Prompt
Reproduce each record exactly, leaving nothing out.

Saved data entries
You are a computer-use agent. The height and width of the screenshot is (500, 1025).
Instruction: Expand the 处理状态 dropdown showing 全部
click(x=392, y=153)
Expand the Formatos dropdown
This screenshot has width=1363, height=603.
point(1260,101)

Solution
You are a computer-use agent. The height and width of the screenshot is (500, 1025).
Instruction: Expand the 处理状态 dropdown showing 全部
click(x=392, y=153)
Expand the Formatos dropdown
This screenshot has width=1363, height=603.
point(1260,101)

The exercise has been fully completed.